24Il ne suffisait pas d’évoquer l’enfer pour tenir en main les masses. Ce christianisme de tous les instants n’avait de chance d’être vécu dans l’unanimité que s’il était constamment soutenu et rappelé aux esprits par l’autorité civile. Or, les Églises s’appuyant à partir de la Renaissance sur des États beaucoup plus solidement structurés qu’auparavant, les deux Réformes encadrèrent et surveillèrent les populations européennes avec une vigilance et une efficacité inconnues quelques siècles plus tôt. D’où, en nous plaçant à la hauteur de 1700, donc après de longues années d’efforts persévérants, la situation suivante : une religion présentée comme un choix personnel, une adhésion du cœur et de l’esprit, un chemin vers un salut individuel, vécue néanmoins dans une pratique apparemment unanime ou quasi unanime, et avec une ponctualité certainement jamais atteinte dans le passé. N’y avait-il pas là gageure et paradoxe ? C’est en tout cas à cette situation qualitative et quantitative que nous renvoyons par contraste quand nous utilisons actuellement le vocable « déchristianisation ». Le modèle de christianisme qui nous sert de paramètre, c’est moins le syncrétisme médiéval que la religion de l’âge classique à la fois unanimiste et austère et qui, beaucoup plus que celle du Moyen Âge, voulut au niveau des masses transformer réellement le prescrit en vécu et l’idéal de quelques-uns en vie quotidienne de tous. Et, s’il est vrai que ce modèle de christianisme est à l’arrière-plan de notre discours actuel sur la déchristianisation, alors il faut conclure que la grande christianisation de l’Europe est un fait relativement récent. Car ce sont les deux Réformes, protestante et catholique, qui ont répandu dans les campagnes où vivait l’immense majorité de la population le type de religion et de pratique religieuse qui nous sert de référence pour apprécier la situation présente.

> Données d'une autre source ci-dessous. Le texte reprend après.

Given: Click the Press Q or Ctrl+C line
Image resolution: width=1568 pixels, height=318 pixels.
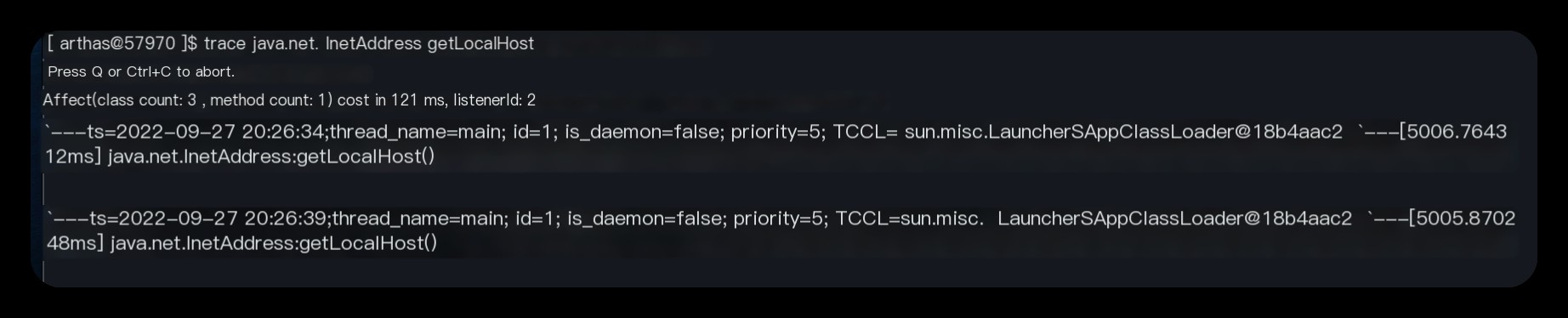Looking at the screenshot, I should click(x=141, y=71).
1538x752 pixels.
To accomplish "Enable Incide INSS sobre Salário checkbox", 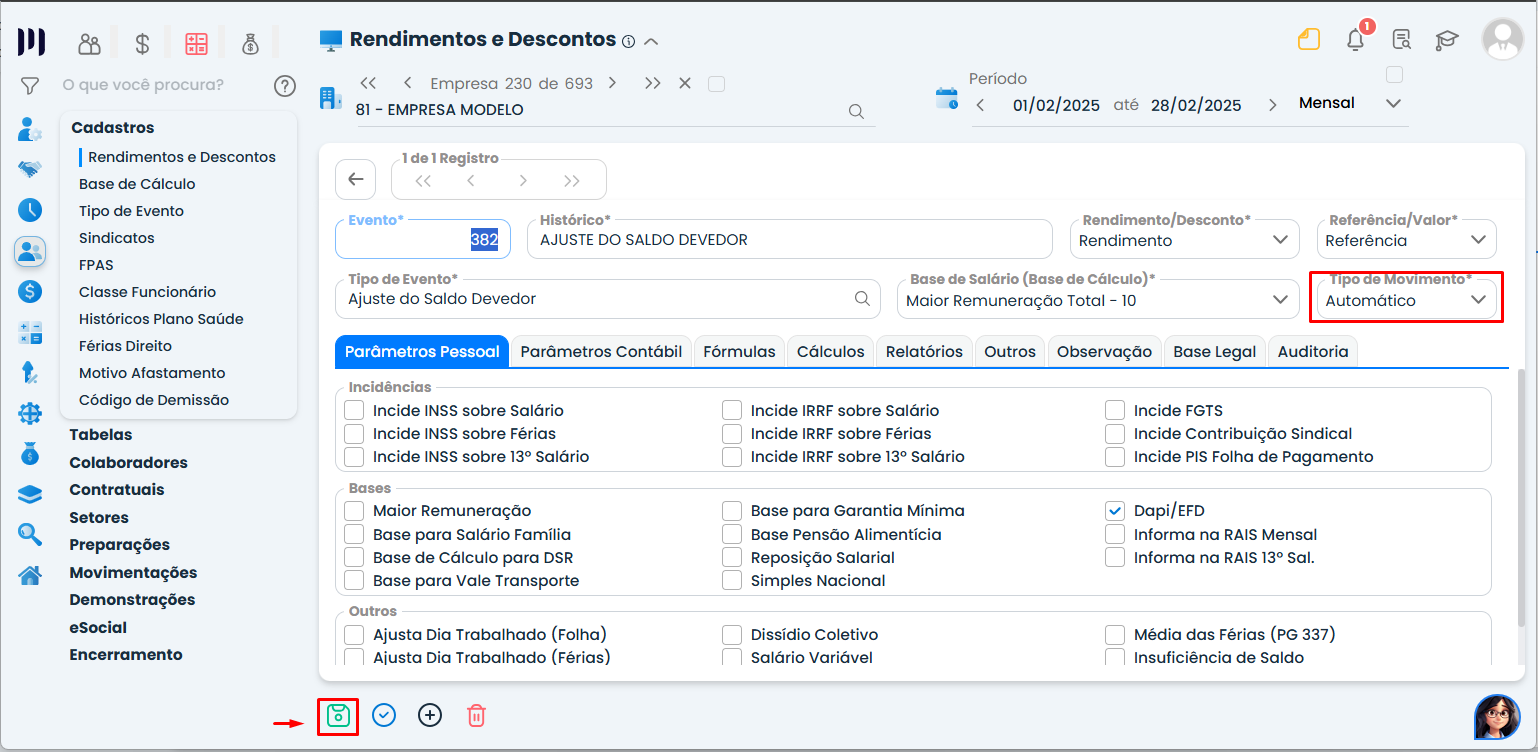I will pyautogui.click(x=354, y=411).
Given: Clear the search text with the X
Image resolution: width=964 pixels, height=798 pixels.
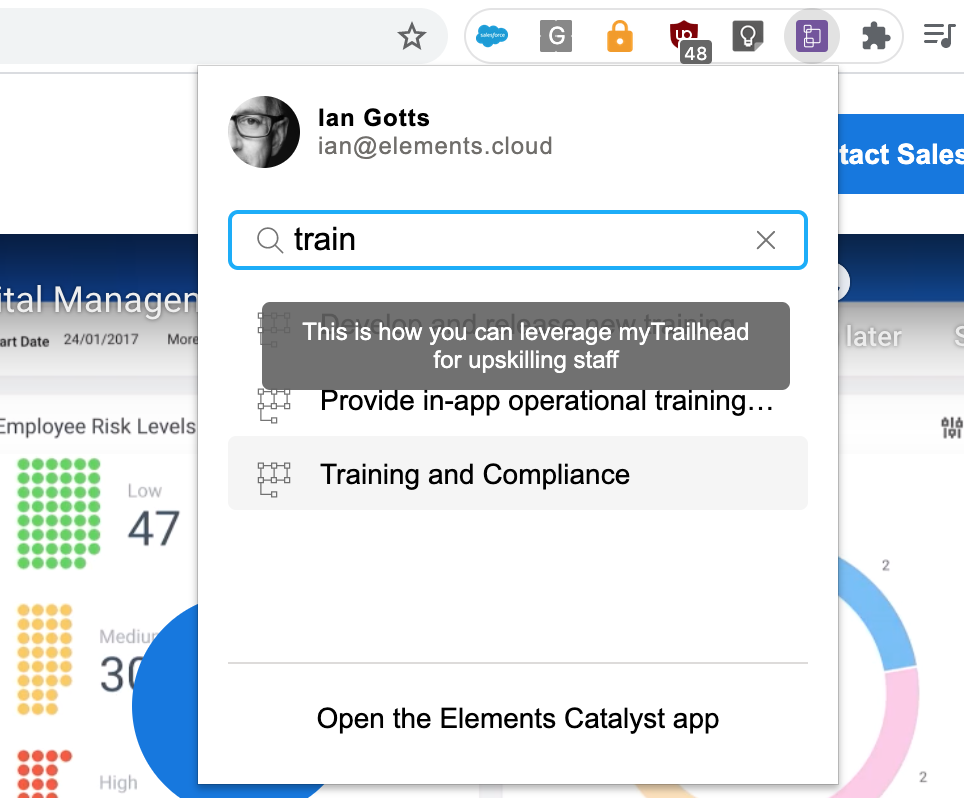Looking at the screenshot, I should 766,240.
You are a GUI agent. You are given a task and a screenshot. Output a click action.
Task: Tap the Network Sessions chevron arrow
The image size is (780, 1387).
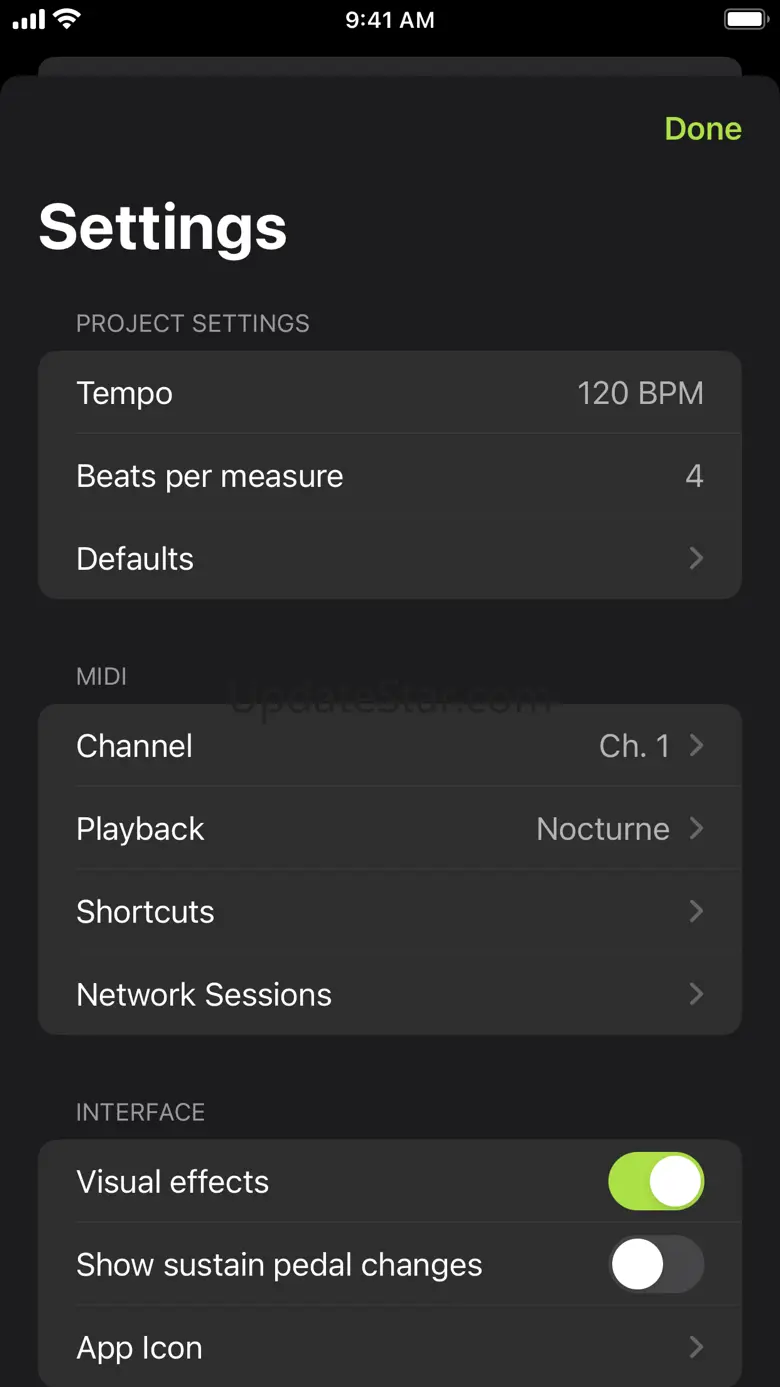click(x=697, y=994)
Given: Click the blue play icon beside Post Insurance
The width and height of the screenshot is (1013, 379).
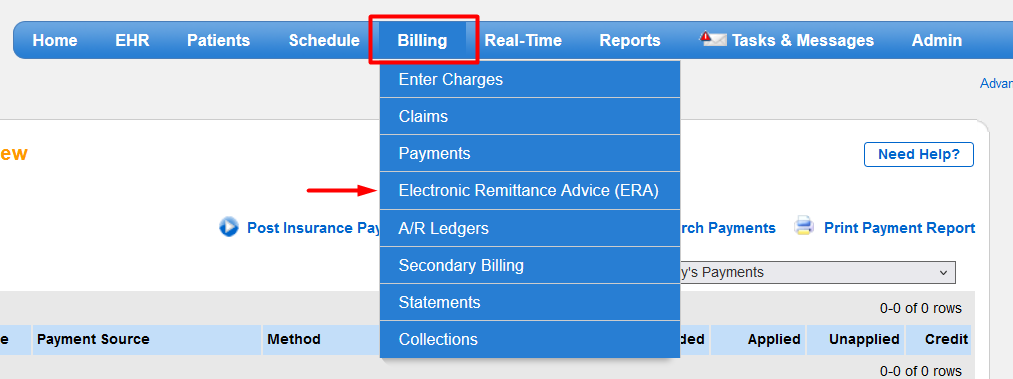Looking at the screenshot, I should coord(229,227).
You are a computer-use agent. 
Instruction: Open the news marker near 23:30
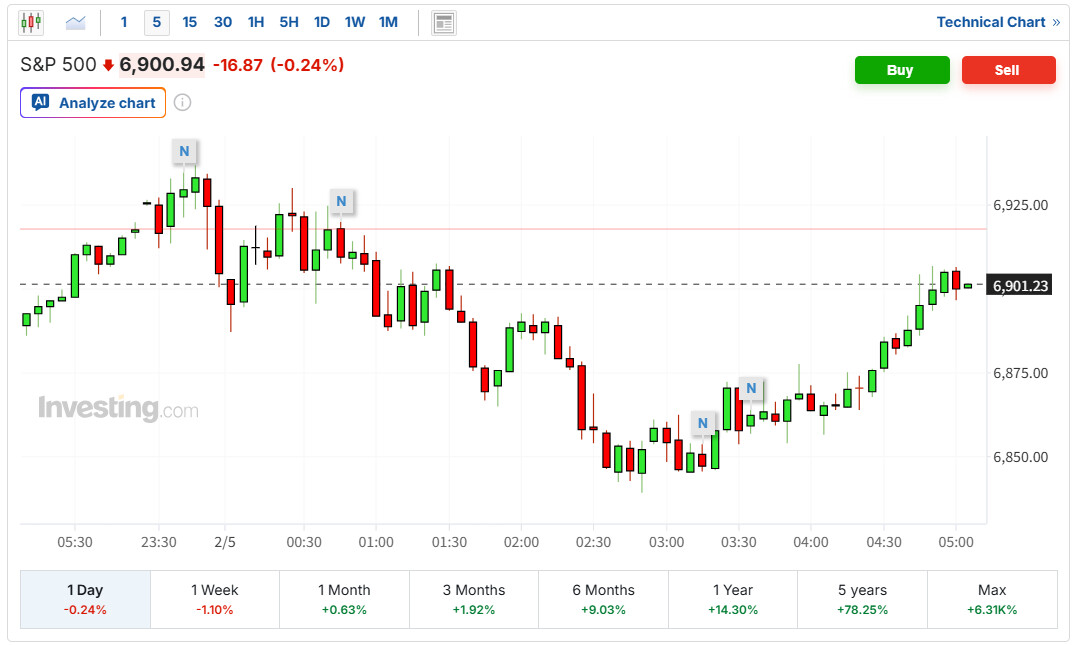183,152
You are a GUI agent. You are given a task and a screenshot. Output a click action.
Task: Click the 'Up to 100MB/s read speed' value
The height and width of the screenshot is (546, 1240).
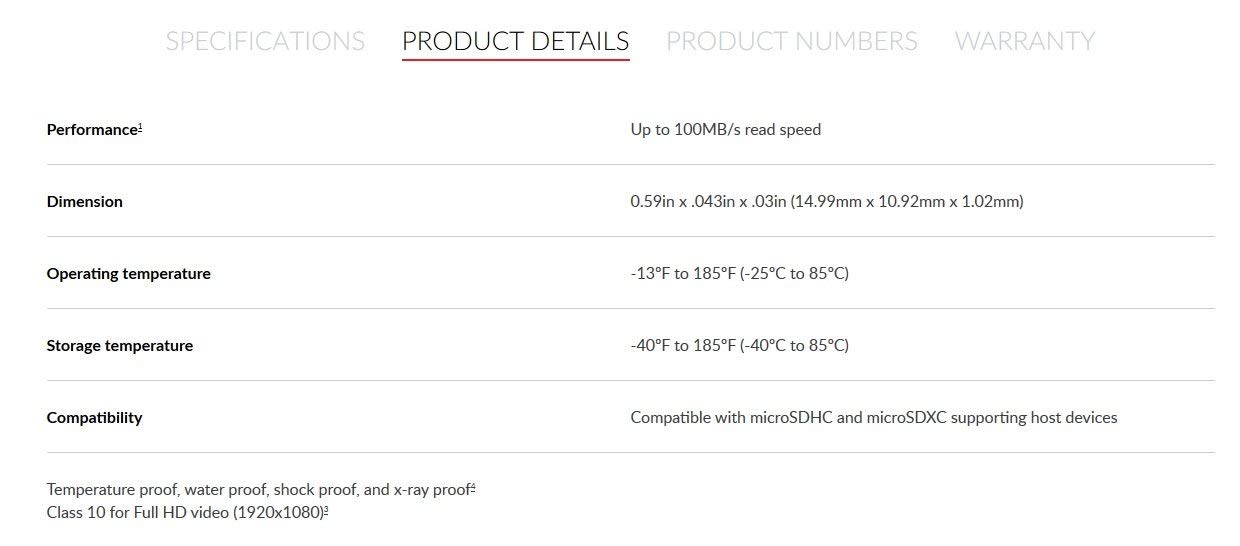tap(725, 130)
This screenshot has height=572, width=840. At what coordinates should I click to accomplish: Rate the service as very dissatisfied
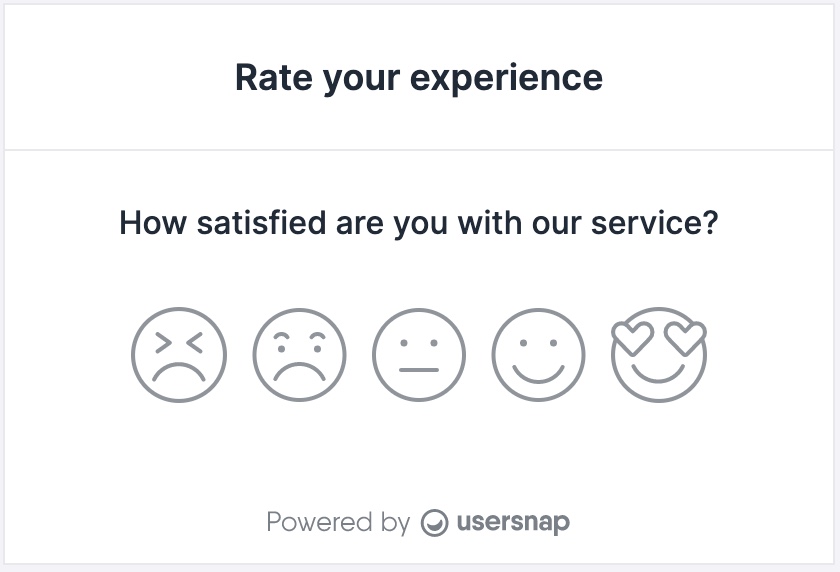pyautogui.click(x=179, y=355)
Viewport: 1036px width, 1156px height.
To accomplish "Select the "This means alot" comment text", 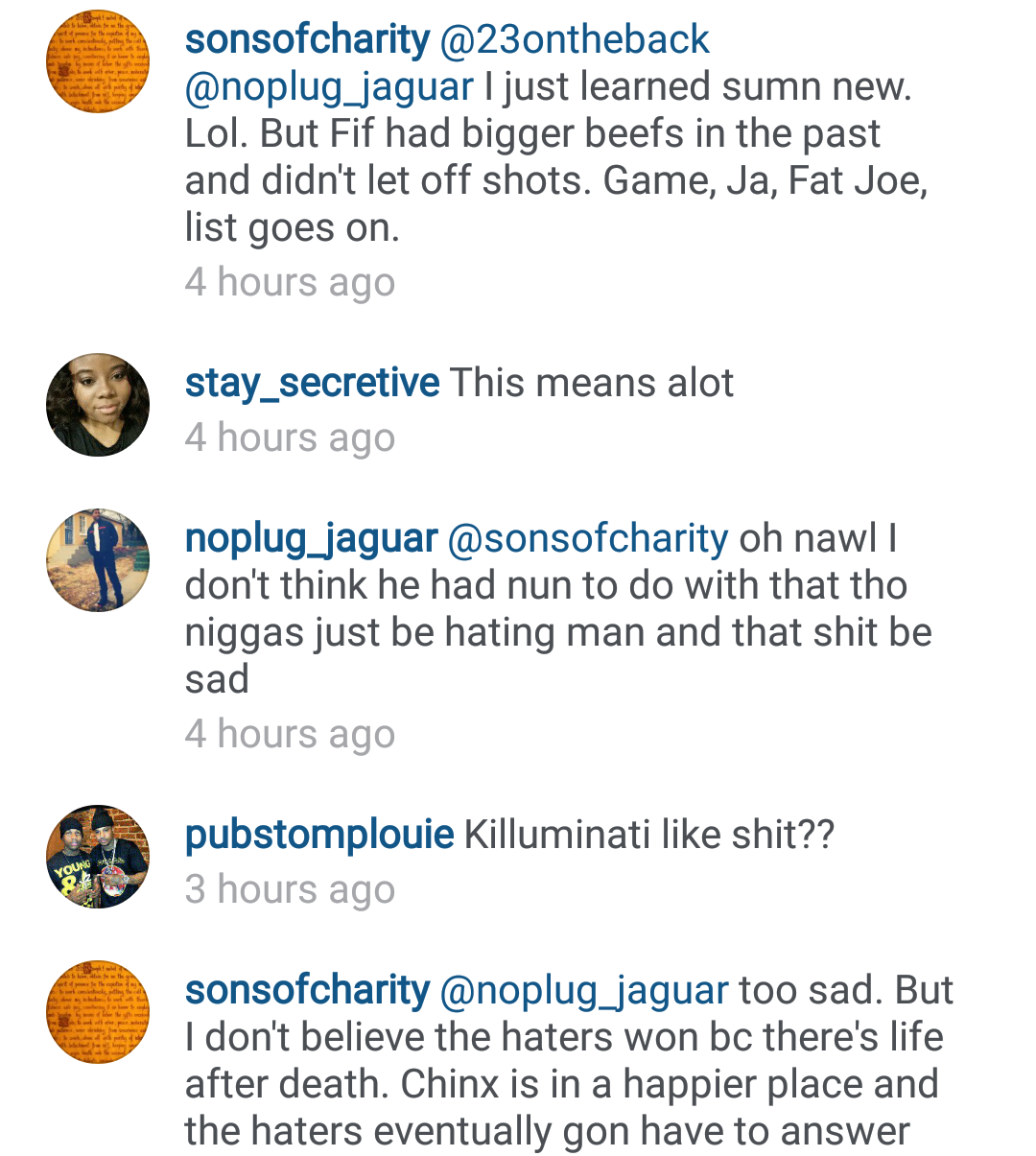I will pos(591,383).
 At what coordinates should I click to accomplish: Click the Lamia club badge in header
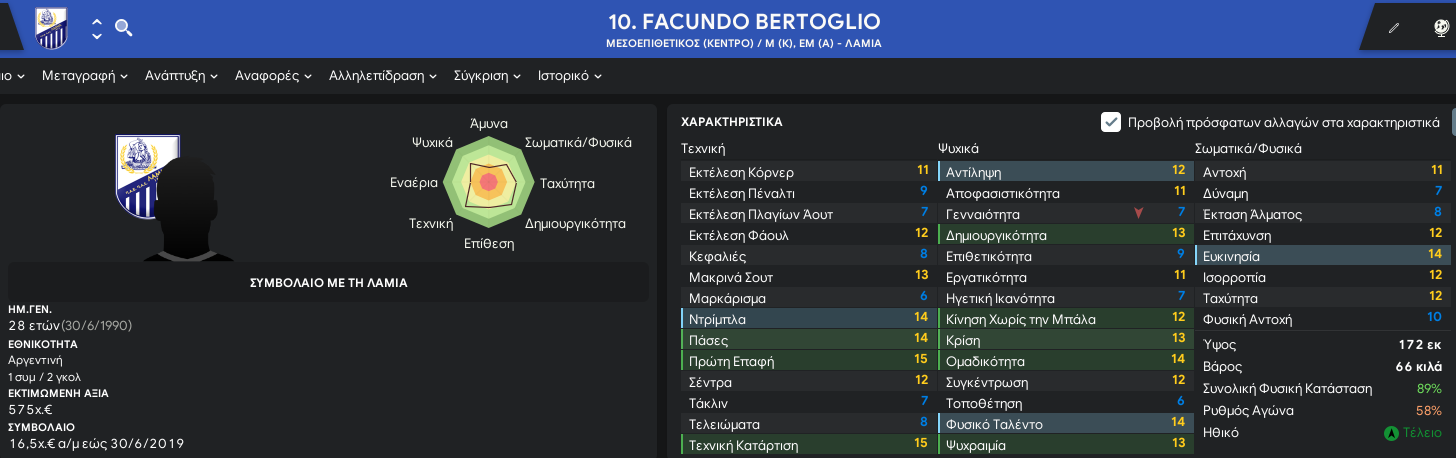50,28
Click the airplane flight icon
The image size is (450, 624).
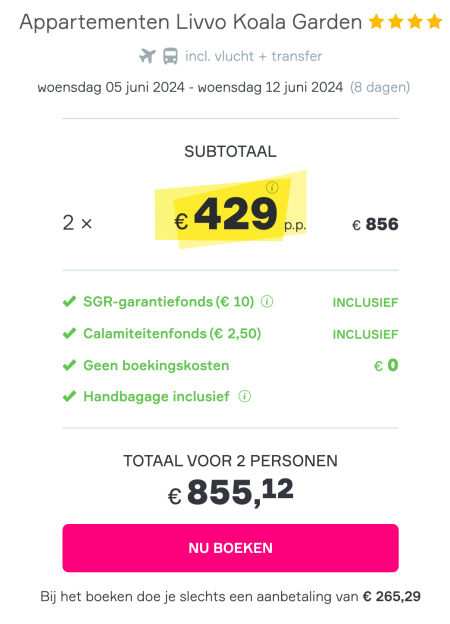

25Ce n’est pas un hasard si cette référence nous est inconsciemment familière et fait partie de notre sens commun. En l’utilisant, nous marquons la proximité dans le temps de la religion de l’âge classique ; nous signifions aussi l’importance des résultats acquis au cours du long processus d’acculturation que j’évoquais tout à l’heure et dont les effets sont loin d’être épuisés aujourd’hui. Dans l’histoire antérieure de l’humanité avait-on assisté à un phénomène d’une telle ampleur et d’une telle profondeur ? Préparée par la lente imprégnation médiévale, la conversion de millions de gens à la spiritualité exigeante et à la pratique de l’élite religieuse constitua une transformation considérable de la psychologie des masses au bénéfice d’une culture écrite, d’un message fondé sur un Livre et d’un enseignement de plus en plus appuyé sur l’imprimerie. Or, ce mouvement qui semblait s’exténuer vers 1750 retrouva en réalité un nouveau souffle dès la fin du siècle des Lumières. En dépit de difficultés croissantes, les Églises, à la veille de la Révolution et tout au long du xixe siècle, continuèrent en Europe et élargirent outre-mer leur action d’acculturation religieuse grâce à une série de nouveaux efforts, dont il faut toutefois préciser qu’ils furent tous conçus et vécus à l’intérieur du cadre tracé par les deux Réformes du xvie siècle. Identifier cette continuité et ces renouveaux périodiques, c’est s’écarter d’un schéma linéaire trop simple qui fait commencer au xviiie siècle une décadence uniformément accélérée des confessions chrétiennes.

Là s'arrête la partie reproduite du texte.